In above example when $N$ is relatively small, $w_{\mathrm{ord}}$ shows no difference from locally balanced weight functions. Let's see the behavior of MTM when $N$ becomes large such as $N=2000$:
```{r, fig.align="center"}
### ntry = 2000
fit_ord_2000 = bvs_mtm(y, X, ntry = 2000, balancingft = NULL, burn = 0, nmc = 1000,
preprocessed = preprocessed, gammainit = gammainit)
fit_sqrt_2000 = bvs_mtm(y, X, ntry = 2000, balancingft = "sqrt", burn = 0, nmc = 1000,
preprocessed = preprocessed, gammainit = gammainit)
fit_min_2000 = bvs_mtm(y, X, ntry = 2000, balancingft = "min", burn = 0, nmc = 1000,
preprocessed = preprocessed, gammainit = gammainit)
fit_max_2000 = bvs_mtm(y, X, ntry = 2000, balancingft = "max", burn = 0, nmc = 1000,
preprocessed = preprocessed, gammainit = gammainit)
plot(fit_sqrt_2000$logpostout, type = "l", main = "Trace plot of log posterior", xlab = "iteration", ylab="log posterior (up to a constant)")
lines(fit_ord_2000$logpostout, col = 1)
lines(fit_min_2000$logpostout, col = 3)
lines(fit_max_2000$logpostout, col = 7)
abline(h = logposttrue, col = 4, lty = 2, lwd =3)
legend("right", lty = c(1,1,1,1,2), col = c(1,2,3,7,4),lwd = c(1,1,1,1,3),
legend = c("ord, N=2000","sqrt, N=2000","min, N=2000","max, N=2000",
"true model"))
```
We can clearly see that MTM with $w_{\mathrm{ord}}$ stuck at local mode whereas others does not, which shows necessity of using locally balanced weight functions to achieve the mixing time bound improvement by a factor of $N$. We note that even with locally balanced weight functions, such improvement is subject to the rate condition on $N$ described in our main theorem.
### References
Chang, H., Lee, C. J., Luo, Z. T., Sang, H., & Zhou, Q. (2022). Rapidly Mixing Multiple-try Metropolis Algorithms for Model Selection Problems. Advances in Neural Information Processing Systems 35 (NeurIPS), just-accepted.

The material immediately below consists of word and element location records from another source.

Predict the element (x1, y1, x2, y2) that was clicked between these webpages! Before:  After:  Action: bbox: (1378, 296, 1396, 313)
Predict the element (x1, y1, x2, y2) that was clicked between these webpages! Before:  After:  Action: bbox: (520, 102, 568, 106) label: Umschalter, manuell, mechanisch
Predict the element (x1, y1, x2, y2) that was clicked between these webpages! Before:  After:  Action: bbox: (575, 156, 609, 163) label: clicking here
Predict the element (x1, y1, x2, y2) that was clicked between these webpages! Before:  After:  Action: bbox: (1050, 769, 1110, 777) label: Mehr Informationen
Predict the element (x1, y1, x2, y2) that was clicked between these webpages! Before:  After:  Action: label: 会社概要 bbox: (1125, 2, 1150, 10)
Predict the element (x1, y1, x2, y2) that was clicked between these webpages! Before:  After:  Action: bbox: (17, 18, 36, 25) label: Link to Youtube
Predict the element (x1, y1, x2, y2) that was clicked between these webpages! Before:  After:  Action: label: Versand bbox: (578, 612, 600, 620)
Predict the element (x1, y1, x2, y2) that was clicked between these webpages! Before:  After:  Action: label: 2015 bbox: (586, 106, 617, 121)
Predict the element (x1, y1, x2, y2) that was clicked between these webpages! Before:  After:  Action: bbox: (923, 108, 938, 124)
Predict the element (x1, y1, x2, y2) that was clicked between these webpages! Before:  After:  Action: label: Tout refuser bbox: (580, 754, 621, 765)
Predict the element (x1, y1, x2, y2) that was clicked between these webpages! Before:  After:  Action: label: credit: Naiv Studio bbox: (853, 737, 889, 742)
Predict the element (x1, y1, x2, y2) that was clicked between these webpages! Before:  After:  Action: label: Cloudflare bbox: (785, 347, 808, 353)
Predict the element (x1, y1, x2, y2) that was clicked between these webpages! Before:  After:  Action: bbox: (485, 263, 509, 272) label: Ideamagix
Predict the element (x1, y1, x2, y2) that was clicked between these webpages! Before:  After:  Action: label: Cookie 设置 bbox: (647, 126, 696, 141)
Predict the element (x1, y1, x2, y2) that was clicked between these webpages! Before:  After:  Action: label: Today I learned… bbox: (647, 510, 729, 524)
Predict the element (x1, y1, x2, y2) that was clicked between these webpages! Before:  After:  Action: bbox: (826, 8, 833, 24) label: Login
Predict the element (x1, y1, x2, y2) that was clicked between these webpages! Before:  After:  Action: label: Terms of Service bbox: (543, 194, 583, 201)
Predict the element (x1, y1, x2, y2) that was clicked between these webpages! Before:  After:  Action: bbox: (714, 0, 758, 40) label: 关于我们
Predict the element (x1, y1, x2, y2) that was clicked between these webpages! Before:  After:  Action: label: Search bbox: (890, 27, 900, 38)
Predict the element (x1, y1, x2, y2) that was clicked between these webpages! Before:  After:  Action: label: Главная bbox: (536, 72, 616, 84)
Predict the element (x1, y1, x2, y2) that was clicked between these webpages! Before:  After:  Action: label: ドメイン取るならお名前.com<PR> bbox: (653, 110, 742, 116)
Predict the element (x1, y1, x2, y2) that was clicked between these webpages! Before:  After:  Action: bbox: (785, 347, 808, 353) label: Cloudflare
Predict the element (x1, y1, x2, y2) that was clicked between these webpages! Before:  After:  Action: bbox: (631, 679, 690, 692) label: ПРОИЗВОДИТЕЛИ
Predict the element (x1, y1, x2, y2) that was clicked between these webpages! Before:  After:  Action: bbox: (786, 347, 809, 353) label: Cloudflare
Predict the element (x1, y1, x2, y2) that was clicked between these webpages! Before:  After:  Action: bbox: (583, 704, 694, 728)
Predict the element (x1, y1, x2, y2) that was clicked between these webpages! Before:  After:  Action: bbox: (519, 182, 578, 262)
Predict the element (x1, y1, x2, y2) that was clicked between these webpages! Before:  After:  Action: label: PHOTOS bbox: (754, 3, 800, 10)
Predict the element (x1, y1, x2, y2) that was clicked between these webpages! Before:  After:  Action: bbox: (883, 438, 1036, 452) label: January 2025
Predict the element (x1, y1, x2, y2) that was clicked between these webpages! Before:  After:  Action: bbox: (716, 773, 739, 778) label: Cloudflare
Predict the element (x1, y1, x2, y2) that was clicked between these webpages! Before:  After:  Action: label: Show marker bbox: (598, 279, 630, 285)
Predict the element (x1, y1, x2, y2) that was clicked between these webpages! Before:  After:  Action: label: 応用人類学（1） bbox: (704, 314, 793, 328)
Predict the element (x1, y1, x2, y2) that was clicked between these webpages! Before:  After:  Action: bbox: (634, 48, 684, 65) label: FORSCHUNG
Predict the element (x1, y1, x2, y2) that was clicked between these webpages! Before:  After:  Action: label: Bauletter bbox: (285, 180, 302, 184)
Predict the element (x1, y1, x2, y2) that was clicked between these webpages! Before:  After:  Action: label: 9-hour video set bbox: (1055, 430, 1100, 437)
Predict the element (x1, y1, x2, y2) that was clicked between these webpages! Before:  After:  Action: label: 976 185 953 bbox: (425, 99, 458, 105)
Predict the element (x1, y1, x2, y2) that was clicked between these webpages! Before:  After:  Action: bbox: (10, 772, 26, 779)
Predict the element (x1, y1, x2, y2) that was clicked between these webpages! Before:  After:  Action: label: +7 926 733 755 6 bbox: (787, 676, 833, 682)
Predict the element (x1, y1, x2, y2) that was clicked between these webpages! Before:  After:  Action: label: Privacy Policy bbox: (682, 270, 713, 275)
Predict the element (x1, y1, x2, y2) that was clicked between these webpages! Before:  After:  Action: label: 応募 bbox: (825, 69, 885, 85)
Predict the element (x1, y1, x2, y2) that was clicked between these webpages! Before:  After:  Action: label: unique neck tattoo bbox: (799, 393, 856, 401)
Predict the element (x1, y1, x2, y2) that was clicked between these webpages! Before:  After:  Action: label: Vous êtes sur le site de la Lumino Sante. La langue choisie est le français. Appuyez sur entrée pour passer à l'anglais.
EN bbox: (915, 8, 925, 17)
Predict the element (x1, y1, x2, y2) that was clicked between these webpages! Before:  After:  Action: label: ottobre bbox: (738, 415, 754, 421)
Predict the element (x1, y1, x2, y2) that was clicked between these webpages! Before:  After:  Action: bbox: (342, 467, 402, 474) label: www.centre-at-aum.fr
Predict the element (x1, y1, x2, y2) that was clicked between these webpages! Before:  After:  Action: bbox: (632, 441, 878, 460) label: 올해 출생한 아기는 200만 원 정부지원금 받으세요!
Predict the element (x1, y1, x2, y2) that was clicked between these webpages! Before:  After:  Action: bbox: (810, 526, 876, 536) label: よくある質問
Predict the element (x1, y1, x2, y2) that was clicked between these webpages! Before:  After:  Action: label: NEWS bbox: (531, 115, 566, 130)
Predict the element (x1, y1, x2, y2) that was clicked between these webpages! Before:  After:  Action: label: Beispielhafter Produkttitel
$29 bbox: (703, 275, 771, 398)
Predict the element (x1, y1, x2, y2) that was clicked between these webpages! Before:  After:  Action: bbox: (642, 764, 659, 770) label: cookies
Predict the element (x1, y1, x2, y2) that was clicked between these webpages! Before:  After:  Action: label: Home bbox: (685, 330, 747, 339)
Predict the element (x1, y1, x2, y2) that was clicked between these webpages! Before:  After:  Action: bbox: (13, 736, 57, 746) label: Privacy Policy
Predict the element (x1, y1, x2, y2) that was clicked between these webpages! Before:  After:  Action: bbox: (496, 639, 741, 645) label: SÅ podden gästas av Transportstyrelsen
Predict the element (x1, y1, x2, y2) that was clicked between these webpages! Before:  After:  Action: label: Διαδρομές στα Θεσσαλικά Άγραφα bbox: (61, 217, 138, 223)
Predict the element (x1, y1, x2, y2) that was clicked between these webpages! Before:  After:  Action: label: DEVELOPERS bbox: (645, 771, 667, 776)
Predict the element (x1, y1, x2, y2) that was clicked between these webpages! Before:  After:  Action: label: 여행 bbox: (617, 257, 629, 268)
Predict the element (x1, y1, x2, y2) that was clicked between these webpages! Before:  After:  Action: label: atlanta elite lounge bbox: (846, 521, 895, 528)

Hastie, T., Tibshirani, R., & Wainwright, M. (2015). Statistical learning with sparsity. Monographs on statistics and applied probability, 143, 143.
Liu, J. S., Liang, F., & Wong, W. H. (2000). The multiple-try method and local optimization in Metropolis sampling. Journal of the American Statistical Association, 95(449), 121-134.